Positive Alternative to Euthanasia
Share the Care Teaches Team Care
for Friends In Need
By Jenny Nolan
NRLC Department of Medical Ethics
The
12 women didn't all know each other; in fact, some of them were total strangers.
But they did have one thing in common: Susan. Sitting in that room in New York
City, each woman's thoughts centered on how she could help this friend, Susan,
whose battle with cancer was growing intense. For three and a half hours they
brainstormed with Susan and her therapist, Dr. Sukie Miller, about all the
things Susan needed and how to get them to her.
Cappy Capossela and Sheila Warnock found themselves at opposite ends of the
spectrum that day. To Cappy, Susan was strong: an achiever, a success, and a
peer. Susan's cancer exposed her vulnerability in a way that absolutely
terrified Cappy.
On the other hand, Sheila Warnock was Susan's best friend, had been there since
the diagnosis, and was doing double duty as the sole caregiver of her own very
ill mother. By the time Susan and her therapist met with the 12 volunteers,
Sheila was already a burned-out caregiver.
The group's goal was to provide Susan with all the help she needed, without
overloading any one person, and leaving Susan with as much control as possible.

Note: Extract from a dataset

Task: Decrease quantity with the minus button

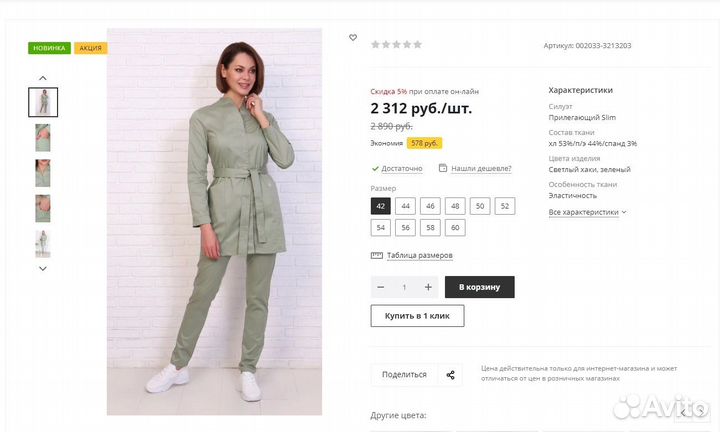Action: click(x=381, y=287)
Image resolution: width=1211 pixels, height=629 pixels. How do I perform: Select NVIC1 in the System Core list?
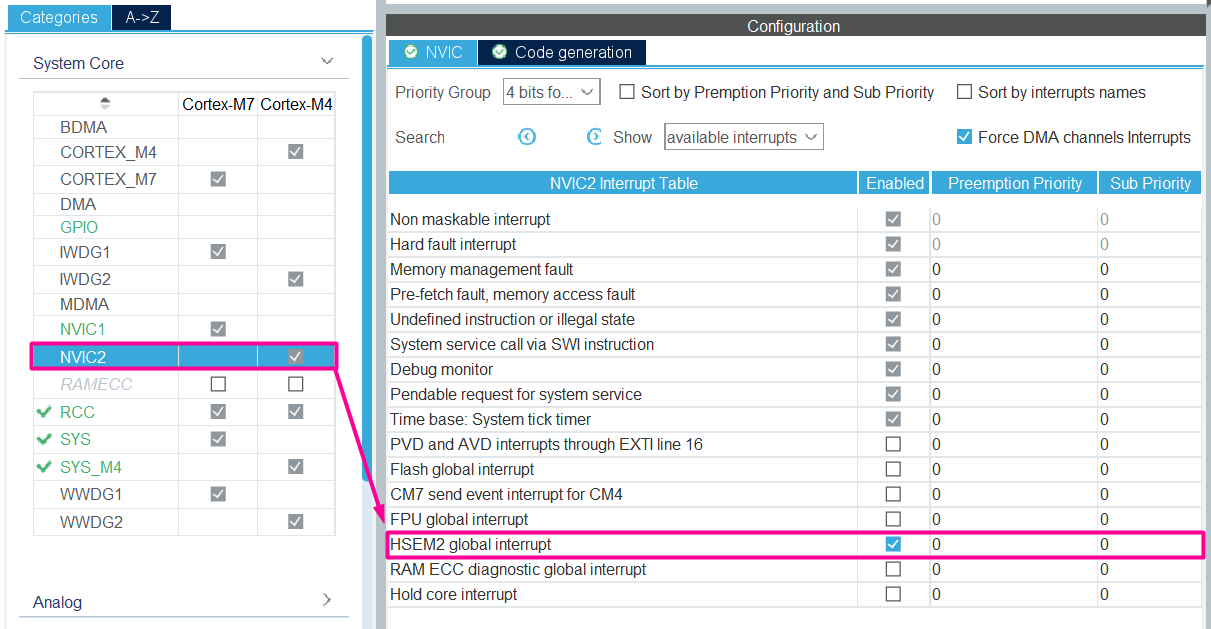tap(79, 329)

And so Share the Care was born.
Over the next three and a half years, the 12 women became known as "Susan's
Funny Family." There were no limits to the projects they undertook on
Susan's behalf. They shuttled her to and from doctors' appointments, checked her
in and out of the hospital, filled out reams of paperwork and kept it organized,
charted medications, cooked, shop-ped, flew her to an alternative care center in
the Bahamas, and even supervised her daughter's wedding. Somewhere in the middle
of being Susan's friends, the women became friends with each other.
For it is in giving that we receive. Sharon and Cappy's experience caring for
Susan up until her death proved so rich and fulfilling for them, in addition to
what it did for Susan, that the two wrote a book about it called Share the
Care. The book is not only the story of their journey with their friend and
the lessons they drew from it, but also a documentation of the unique system
that yielded such fruit for everyone involved.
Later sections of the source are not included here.